Given entries:

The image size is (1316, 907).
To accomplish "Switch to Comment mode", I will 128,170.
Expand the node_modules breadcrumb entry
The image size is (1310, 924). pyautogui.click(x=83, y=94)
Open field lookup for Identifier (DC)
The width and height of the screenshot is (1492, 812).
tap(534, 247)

What is being asked: Each record is to be transcribed exactly and in full.

Solution to the problem:
The image size is (1316, 907).
To accomplish "Switch to Comment mode", I will 128,170.
Expand the node_modules breadcrumb entry
The image size is (1310, 924). pyautogui.click(x=83, y=94)
Open field lookup for Identifier (DC)
The width and height of the screenshot is (1492, 812).
tap(534, 247)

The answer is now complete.